▼
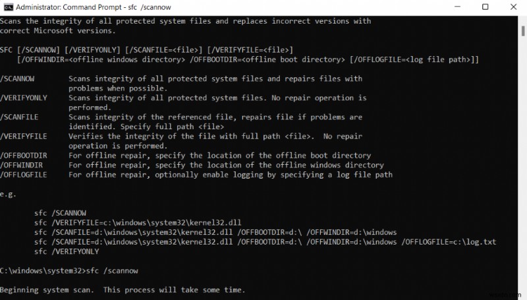Viewport: 527px width, 300px height.
Task: Close the Administrator Command Prompt window
Action: coord(514,7)

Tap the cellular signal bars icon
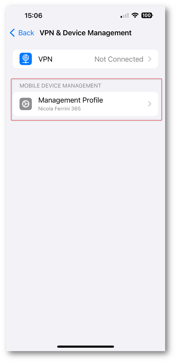[x=125, y=16]
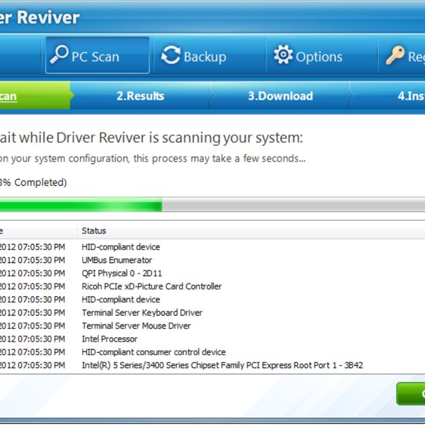Select the UMBus Enumerator row
The image size is (425, 425).
[x=117, y=260]
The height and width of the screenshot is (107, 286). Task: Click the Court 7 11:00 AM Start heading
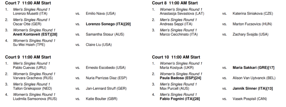click(x=28, y=3)
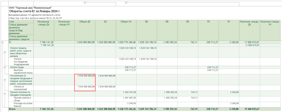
▲
Leaving out every picture, extract verbatim the lines from the one containing "The height and" through the last line of the listing, inclusive.

## Task answer
The height and width of the screenshot is (107, 286). Task: Click the Court 7 11:00 AM Start heading
click(x=28, y=3)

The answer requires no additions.